Question

The freezing point of an aqueous solution of $NaHS{O}_4$ is $-0.372{}^{o}C$. The dissociation constant for the reaction
$HS{O}_4^{-}\to H^{+}+S{O}_4^{-2}$ is 0.4. Find the concentration of $NaHS{O}_4$ in mol/kg.
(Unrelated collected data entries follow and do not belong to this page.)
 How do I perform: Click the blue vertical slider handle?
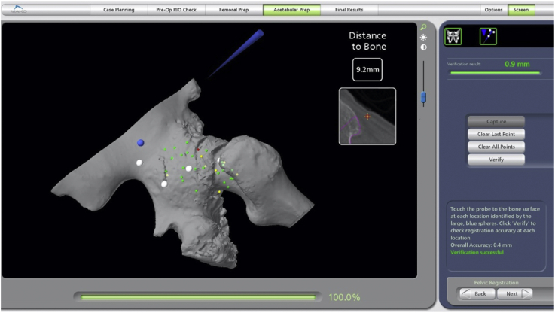(x=423, y=97)
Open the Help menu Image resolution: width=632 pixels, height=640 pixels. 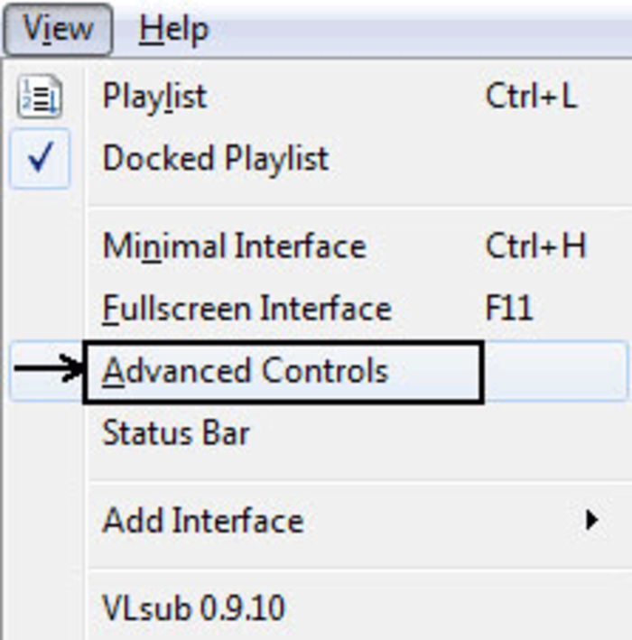point(173,30)
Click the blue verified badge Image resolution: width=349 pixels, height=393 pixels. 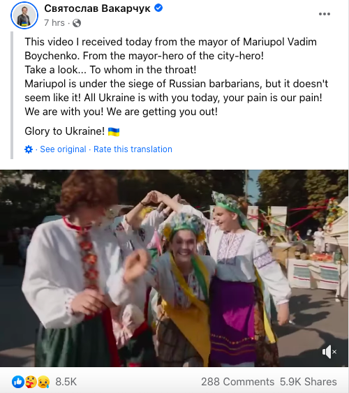pyautogui.click(x=158, y=8)
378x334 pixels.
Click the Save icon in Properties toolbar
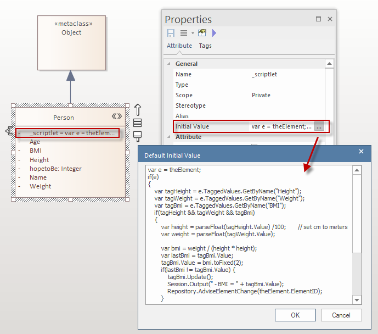[171, 34]
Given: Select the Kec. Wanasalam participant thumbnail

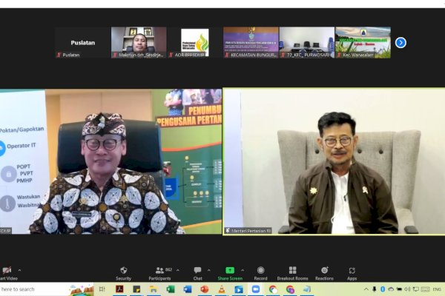Looking at the screenshot, I should click(x=363, y=42).
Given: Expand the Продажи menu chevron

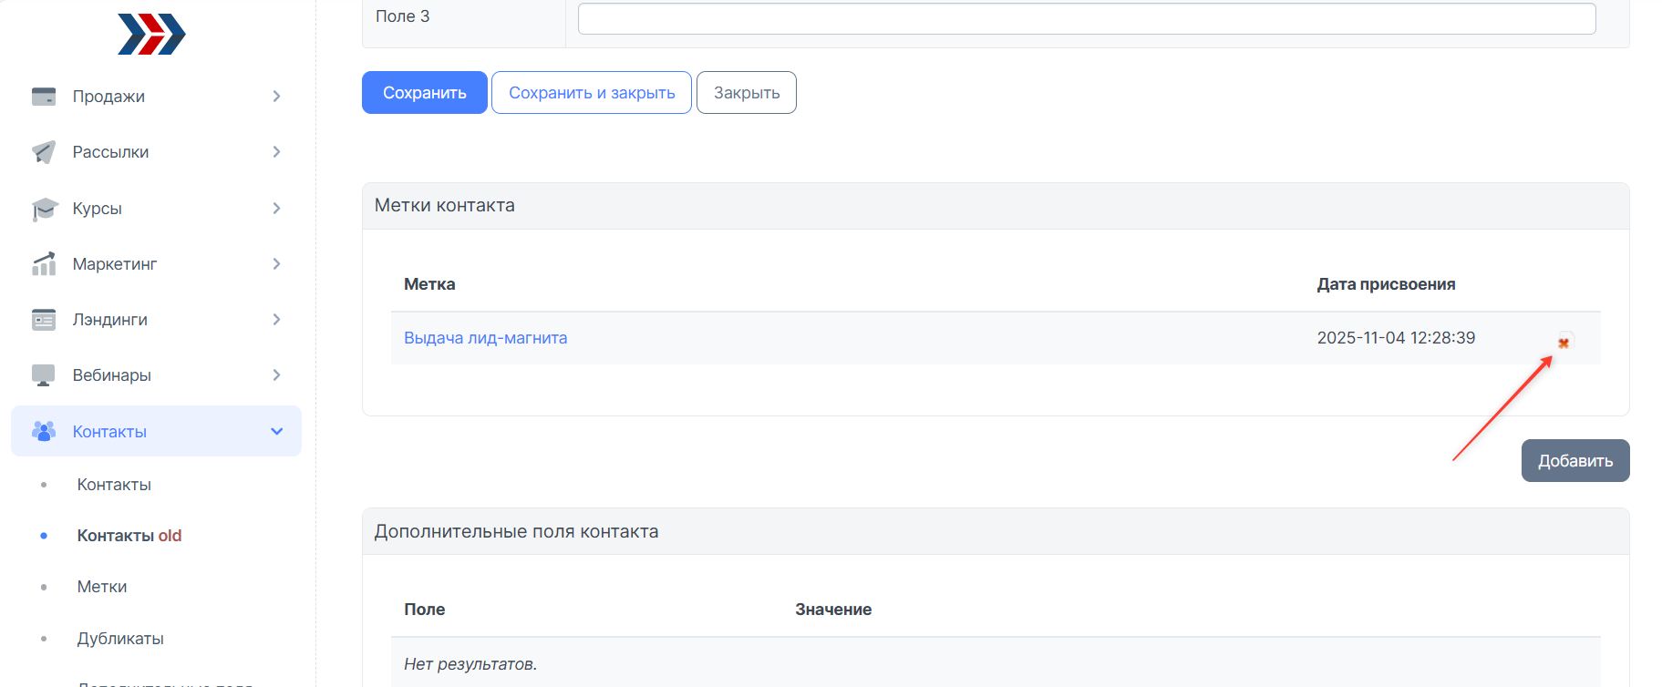Looking at the screenshot, I should tap(276, 97).
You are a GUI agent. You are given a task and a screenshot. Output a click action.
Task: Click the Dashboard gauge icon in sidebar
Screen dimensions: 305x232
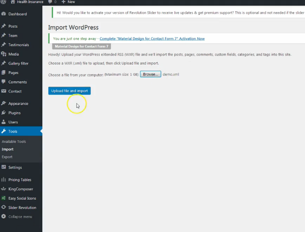click(4, 14)
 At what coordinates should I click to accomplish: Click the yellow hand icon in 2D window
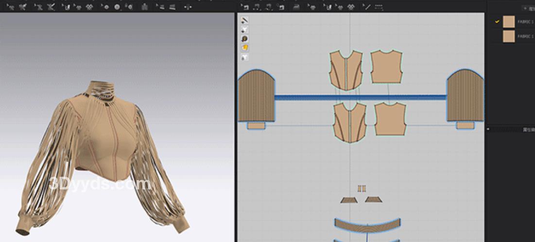point(245,47)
[$K_{f}for{H}_{2}O=1.86Kkgmo{l}^{–1}$]
(Assume dilute solution and take molality = molarity)

Answer 1

Let the molality of $NaHS{O}_4$ solution be m, then assuming molarity = molality.
$HS{O}_4^{-}⟶H^{+}+S{O}_4^{-2}$
$m(1-\alpha )m\alpha m\alpha$

$i=1+1+\alpha =2+\alpha$

Effective molality $=\left[N{a}^{+}\right]+i\left[HS{O}_4^{-}\right]$
$=m+m(1+\alpha )=m(2+\alpha )$
$△T_f=K_{f}im$
$\Rightarrow 0.372=1.86\times m(2+\alpha )$
$\Rightarrow 0.2=m(2+\alpha )$

Also, $K_a=\frac{m{\alpha }^2}{1-\alpha }=0.4$
$\Rightarrow \frac{0.2}{2+\alpha }\times \frac{{\alpha }^2}{1-\alpha }=0.4$
$\Rightarrow {\alpha }^2=0.2(2+\alpha )(1-\alpha )$
So,
$1.2{\alpha }^2+0.2\alpha -0.4=0$
$\Rightarrow 6{\alpha }^2+\alpha -2=0$
$\Rightarrow \alpha =0.5$
So, $m=\frac{0.2}{2.5}=0.08mol/kg$